▶ **What the task asks**
Only the pictures are to be dropped, and the rest of the data should be copied exactly.

Saved entries
# # # # # # #

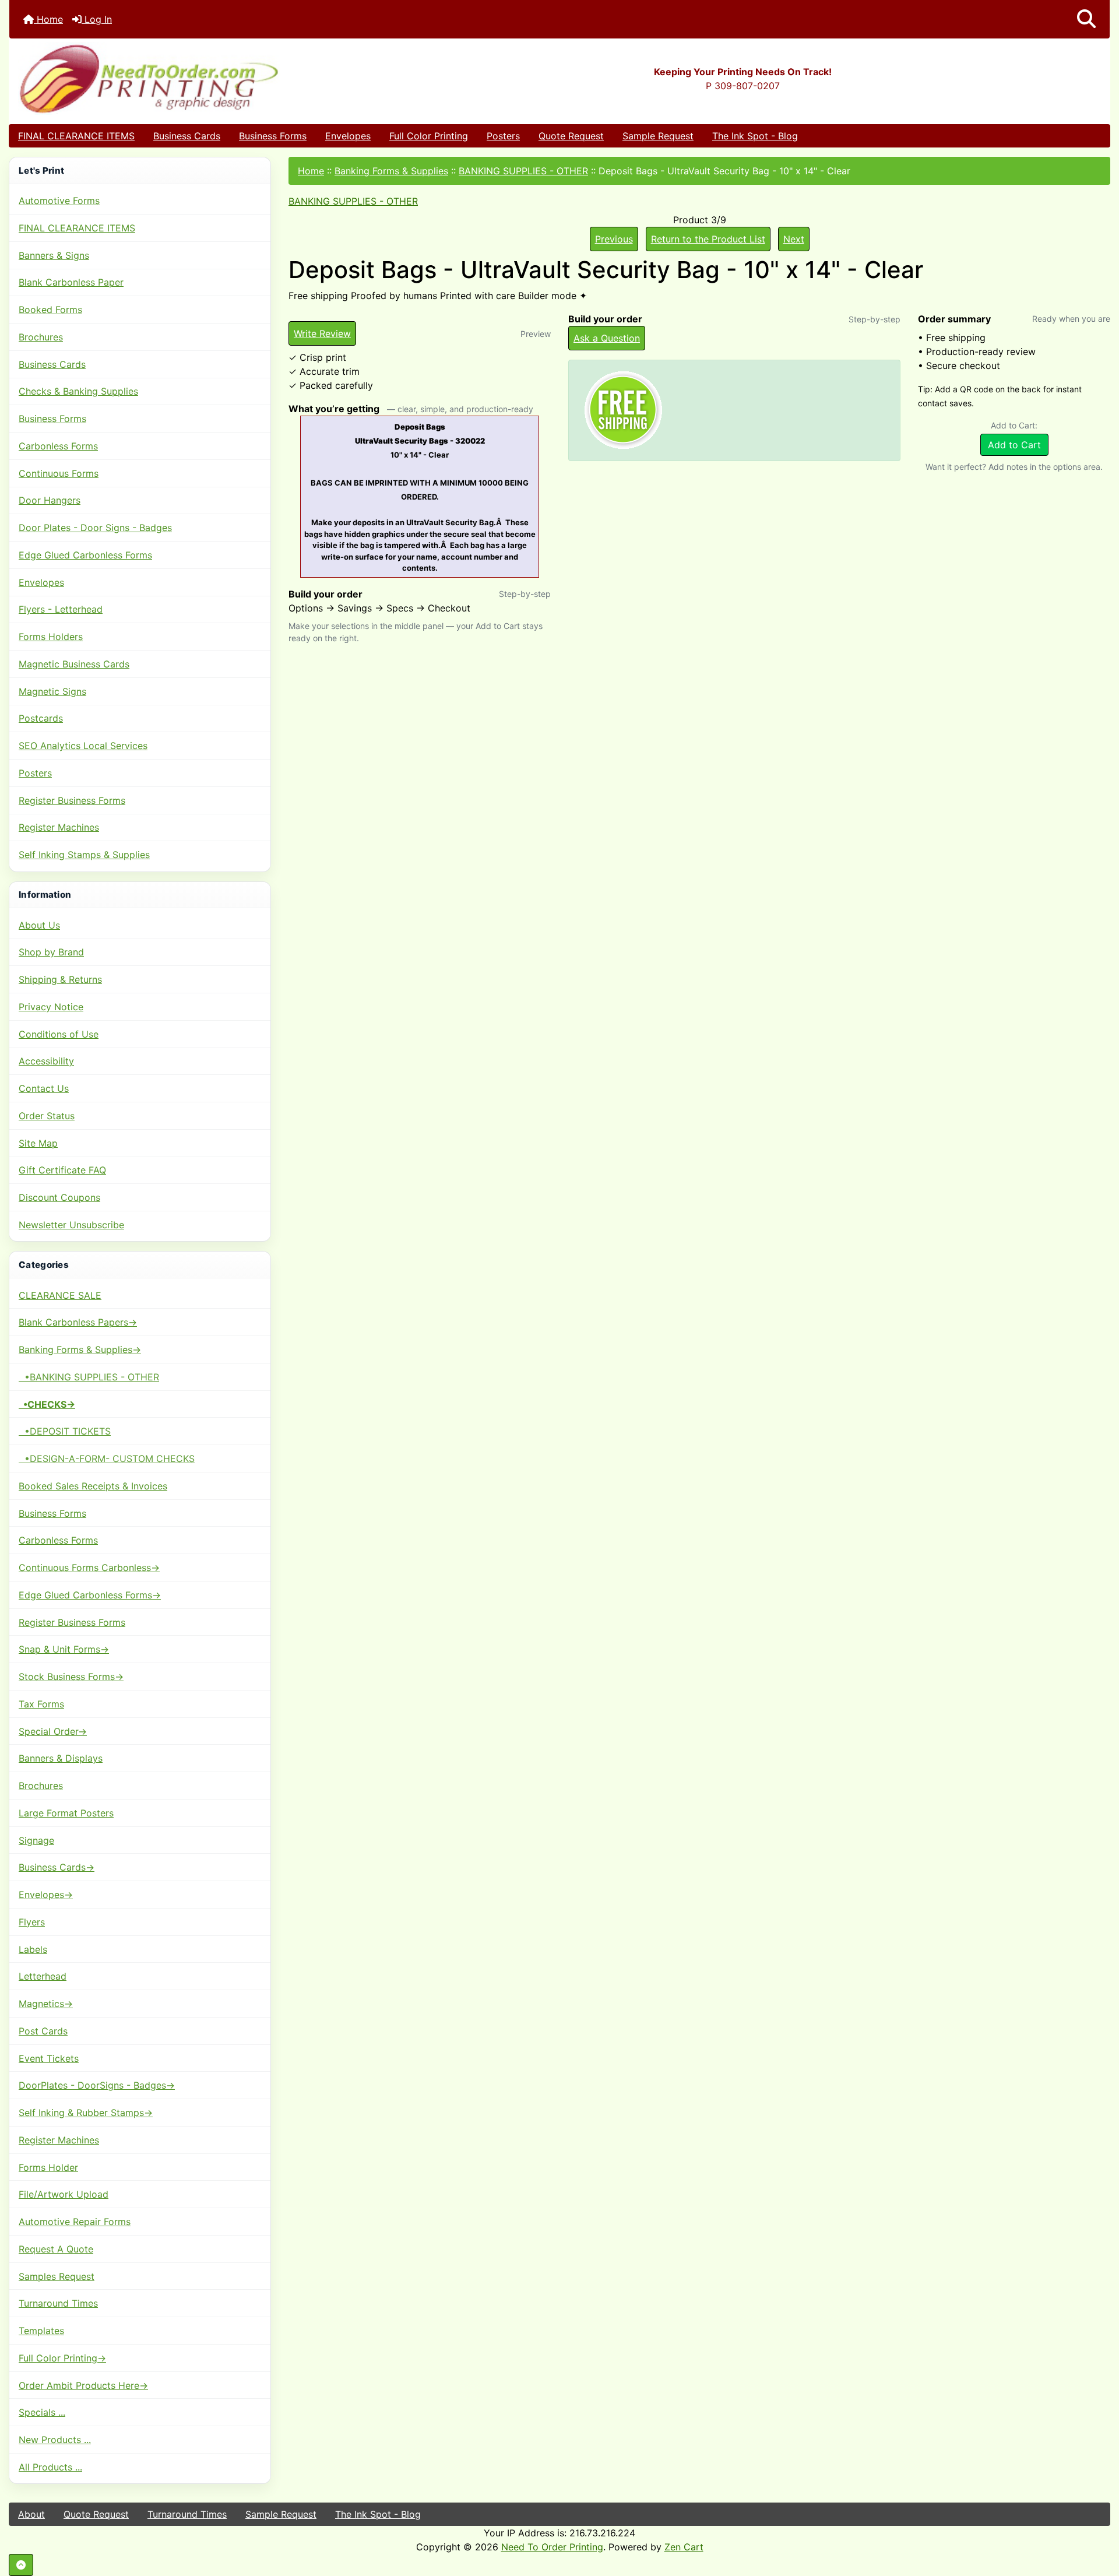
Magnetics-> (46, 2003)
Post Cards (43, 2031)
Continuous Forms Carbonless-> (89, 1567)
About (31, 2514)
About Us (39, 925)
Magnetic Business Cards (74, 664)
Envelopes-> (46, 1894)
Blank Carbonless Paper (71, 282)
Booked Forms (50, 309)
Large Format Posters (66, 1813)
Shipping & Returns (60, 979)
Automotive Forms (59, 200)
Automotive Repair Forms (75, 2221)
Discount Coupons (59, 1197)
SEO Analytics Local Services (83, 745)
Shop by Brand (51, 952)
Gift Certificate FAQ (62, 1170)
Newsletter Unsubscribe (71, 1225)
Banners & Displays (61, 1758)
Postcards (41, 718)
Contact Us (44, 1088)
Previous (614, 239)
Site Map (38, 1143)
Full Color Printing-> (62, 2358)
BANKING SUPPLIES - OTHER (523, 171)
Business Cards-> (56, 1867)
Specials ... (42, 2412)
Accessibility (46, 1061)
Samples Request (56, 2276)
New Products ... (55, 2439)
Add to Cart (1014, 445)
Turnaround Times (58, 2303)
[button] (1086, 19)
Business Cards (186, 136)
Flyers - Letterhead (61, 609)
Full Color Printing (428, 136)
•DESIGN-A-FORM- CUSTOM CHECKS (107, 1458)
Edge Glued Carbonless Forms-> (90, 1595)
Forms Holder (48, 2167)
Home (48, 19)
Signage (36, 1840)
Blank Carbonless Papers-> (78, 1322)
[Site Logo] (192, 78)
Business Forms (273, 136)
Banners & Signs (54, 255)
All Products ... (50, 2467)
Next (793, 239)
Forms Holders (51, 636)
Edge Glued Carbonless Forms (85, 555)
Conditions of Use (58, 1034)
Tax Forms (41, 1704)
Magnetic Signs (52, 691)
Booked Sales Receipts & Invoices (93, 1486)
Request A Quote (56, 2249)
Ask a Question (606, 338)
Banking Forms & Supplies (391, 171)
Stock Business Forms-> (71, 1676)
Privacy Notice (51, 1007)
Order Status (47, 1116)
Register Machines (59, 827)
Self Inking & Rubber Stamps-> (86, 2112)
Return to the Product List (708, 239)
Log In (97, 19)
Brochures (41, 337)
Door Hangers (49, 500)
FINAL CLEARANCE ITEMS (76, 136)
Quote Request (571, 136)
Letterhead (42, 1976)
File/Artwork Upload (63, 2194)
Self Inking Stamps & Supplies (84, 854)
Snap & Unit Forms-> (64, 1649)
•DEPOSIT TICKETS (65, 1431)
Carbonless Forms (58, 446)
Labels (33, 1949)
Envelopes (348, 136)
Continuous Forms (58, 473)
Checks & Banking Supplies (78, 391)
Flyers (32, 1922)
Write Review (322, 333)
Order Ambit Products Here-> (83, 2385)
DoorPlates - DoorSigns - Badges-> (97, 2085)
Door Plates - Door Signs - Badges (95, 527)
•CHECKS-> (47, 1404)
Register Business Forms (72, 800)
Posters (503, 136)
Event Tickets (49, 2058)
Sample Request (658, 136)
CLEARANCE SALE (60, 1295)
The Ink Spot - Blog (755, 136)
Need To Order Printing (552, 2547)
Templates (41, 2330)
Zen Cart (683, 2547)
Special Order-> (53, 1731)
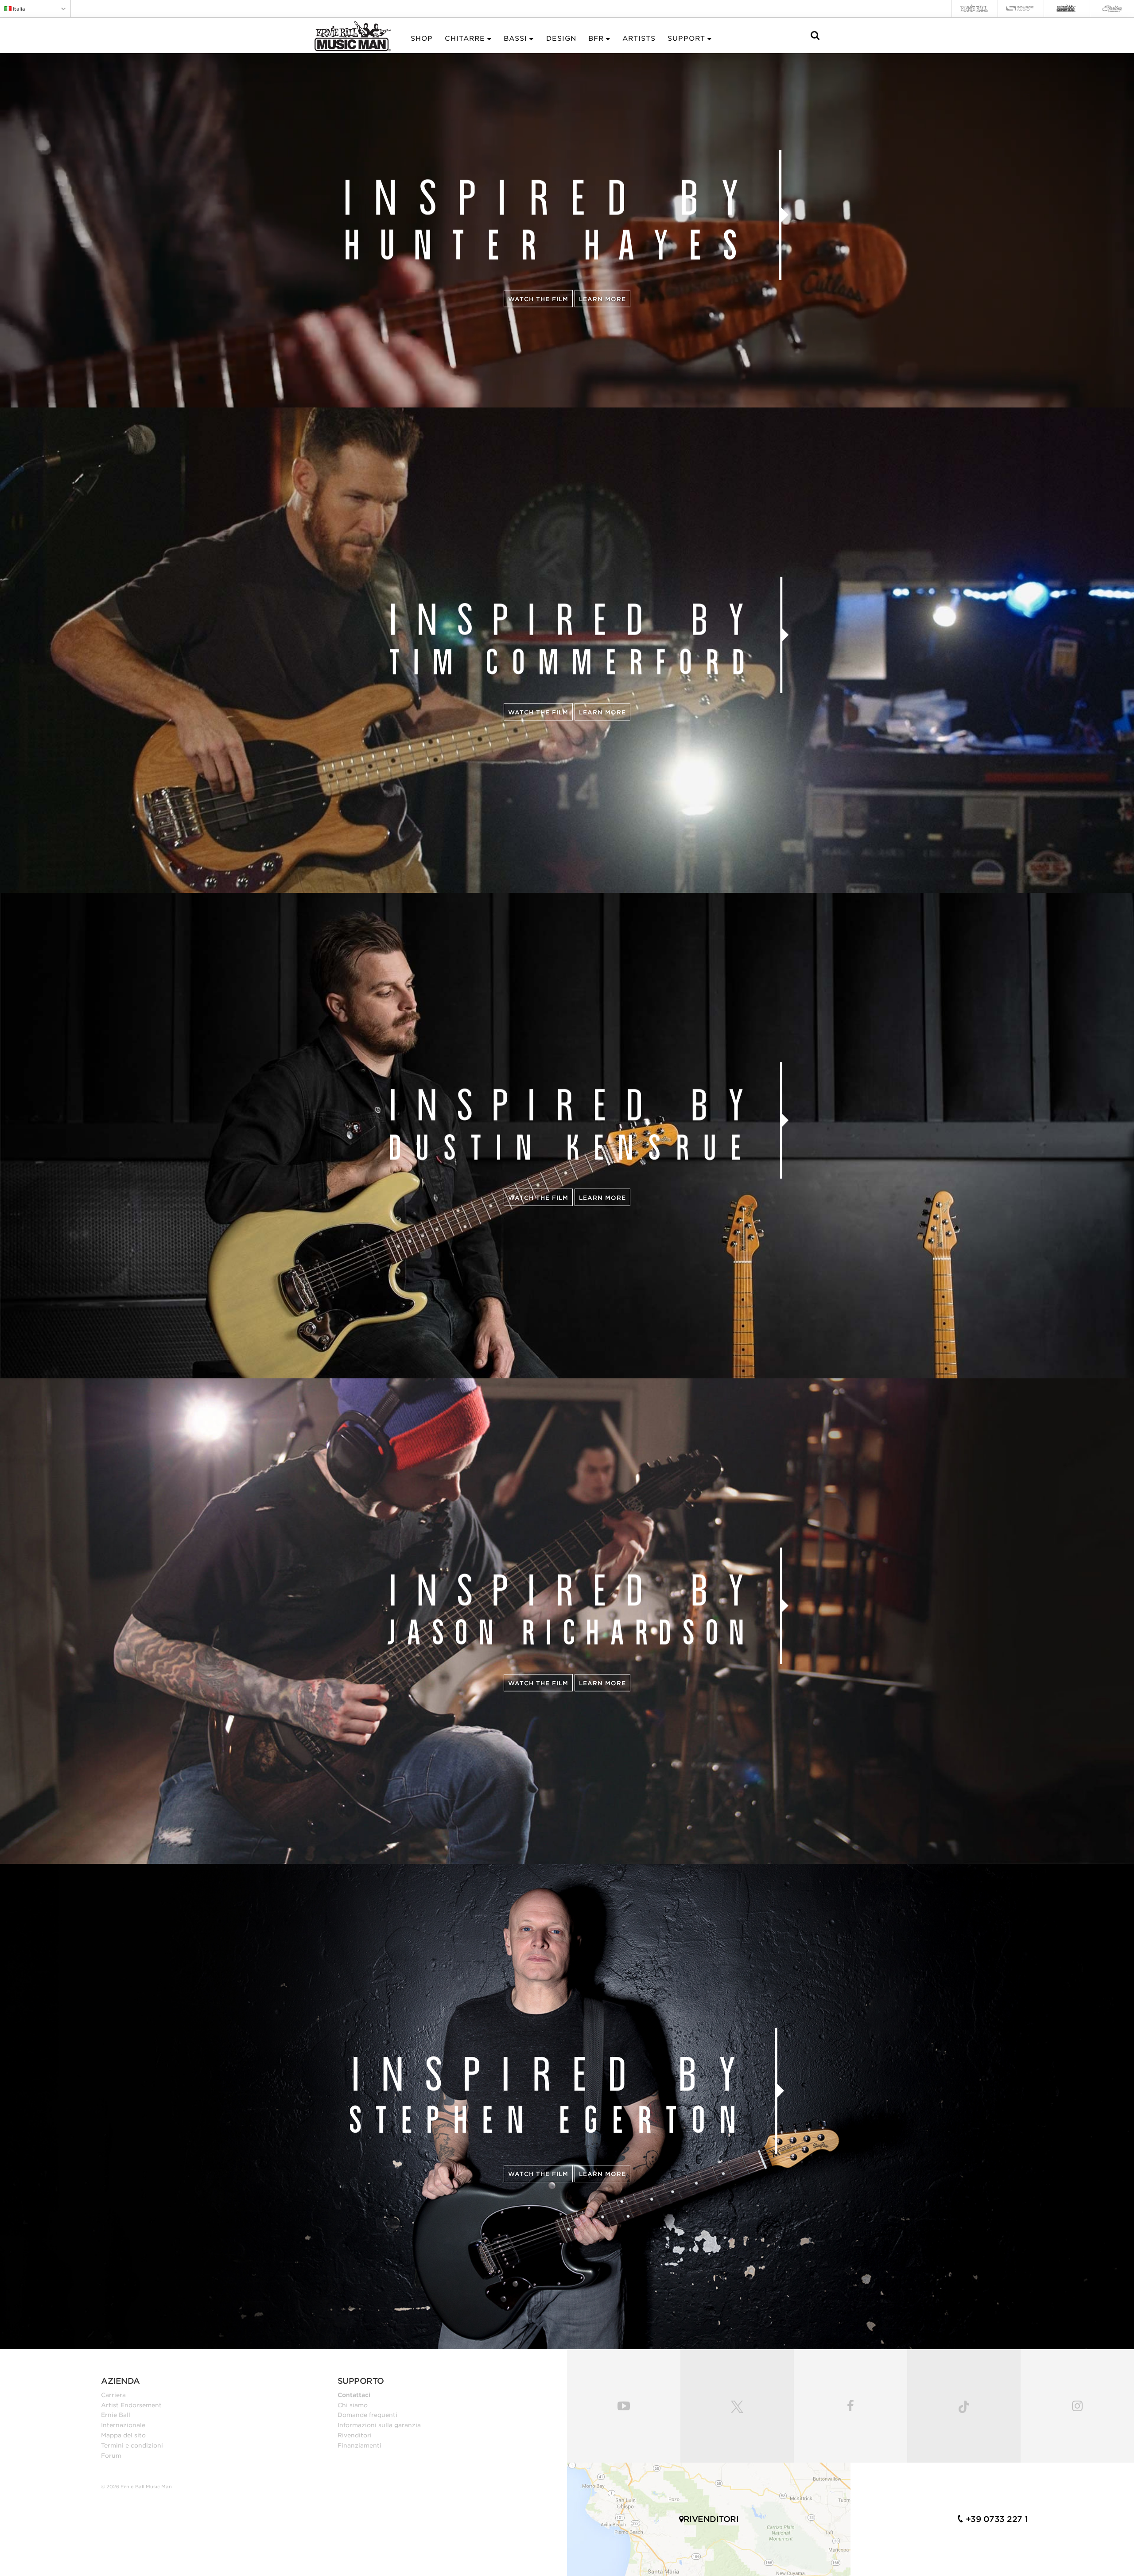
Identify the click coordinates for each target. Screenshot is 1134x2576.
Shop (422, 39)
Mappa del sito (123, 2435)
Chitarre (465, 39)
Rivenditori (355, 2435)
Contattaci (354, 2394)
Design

# # # # # # #

▶ **Expected output**
Magnetics-> (46, 2003)
Post Cards (43, 2031)
Continuous Forms Carbonless-> (89, 1567)
About (31, 2514)
About Us (39, 925)
Magnetic Business Cards (74, 664)
Envelopes-> (46, 1894)
Blank Carbonless Paper (71, 282)
Booked Forms (50, 309)
Large Format Posters (66, 1813)
Shipping & Returns (60, 979)
Automotive Forms (59, 200)
Automotive Repair Forms (75, 2221)
Discount Coupons (59, 1197)
SEO Analytics Local Services (83, 745)
Shop by Brand (51, 952)
Gift Certificate FAQ (62, 1170)
Newsletter Unsubscribe (71, 1225)
Banners & Displays (61, 1758)
Postcards (41, 718)
Contact Us (44, 1088)
Previous (614, 239)
Site Map (38, 1143)
Full Color Printing-> (62, 2358)
BANKING SUPPLIES - OTHER (523, 171)
Business Cards-> (56, 1867)
Specials ... (42, 2412)
Accessibility (46, 1061)
Samples Request (56, 2276)
New Products ... (55, 2439)
Add to Cart (1014, 445)
Turnaround Times (58, 2303)
[button] (1086, 19)
Business Cards (186, 136)
Flyers - Letterhead (61, 609)
Full Color Printing (428, 136)
•DESIGN-A-FORM- CUSTOM CHECKS (107, 1458)
Edge Glued Carbonless Forms-> (90, 1595)
Forms Holder (48, 2167)
Home (48, 19)
Signage (36, 1840)
Blank Carbonless Papers-> (78, 1322)
[Site Logo] (192, 78)
Business Forms (273, 136)
Banners & Signs (54, 255)
All Products ... (50, 2467)
Next (793, 239)
Forms Holders (51, 636)
Edge Glued Carbonless Forms (85, 555)
Conditions of Use (58, 1034)
Tax Forms (41, 1704)
Magnetic Signs (52, 691)
Booked Sales Receipts & Invoices (93, 1486)
Request A Quote (56, 2249)
Ask a Question (606, 338)
Banking Forms & Supplies (391, 171)
Stock Business Forms-> (71, 1676)
Privacy Notice (51, 1007)
Order Status (47, 1116)
Register Machines (59, 827)
Self Inking & Rubber Stamps-> (86, 2112)
Return to the Product List (708, 239)
Log In (97, 19)
Brochures (41, 337)
Door Hangers (49, 500)
FINAL CLEARANCE ITEMS (76, 136)
Quote Request (571, 136)
Letterhead (42, 1976)
File/Artwork Upload (63, 2194)
Self Inking Stamps & Supplies (84, 854)
Snap & Unit Forms-> (64, 1649)
•DEPOSIT TICKETS (65, 1431)
Carbonless Forms (58, 446)
Labels (33, 1949)
Envelopes (348, 136)
Continuous Forms (58, 473)
Checks & Banking Supplies (78, 391)
Flyers (32, 1922)
Write Review (322, 333)
Order Ambit Products Here-> (83, 2385)
DoorPlates - DoorSigns - Badges-> (97, 2085)
Door Plates - Door Signs - Badges (95, 527)
•CHECKS-> (47, 1404)
Register Business Forms (72, 800)
Posters (503, 136)
Event Tickets (49, 2058)
Sample Request (658, 136)
CLEARANCE SALE (60, 1295)
The Ink Spot - Blog (755, 136)
Need To Order Printing (552, 2547)
Templates (41, 2330)
Zen Cart (683, 2547)
Special Order-> (53, 1731)
Identify the click coordinates for each target. Screenshot is 1134x2576.
Shop (422, 39)
Mappa del sito (123, 2435)
Chitarre (465, 39)
Rivenditori (355, 2435)
Contattaci (354, 2394)
Design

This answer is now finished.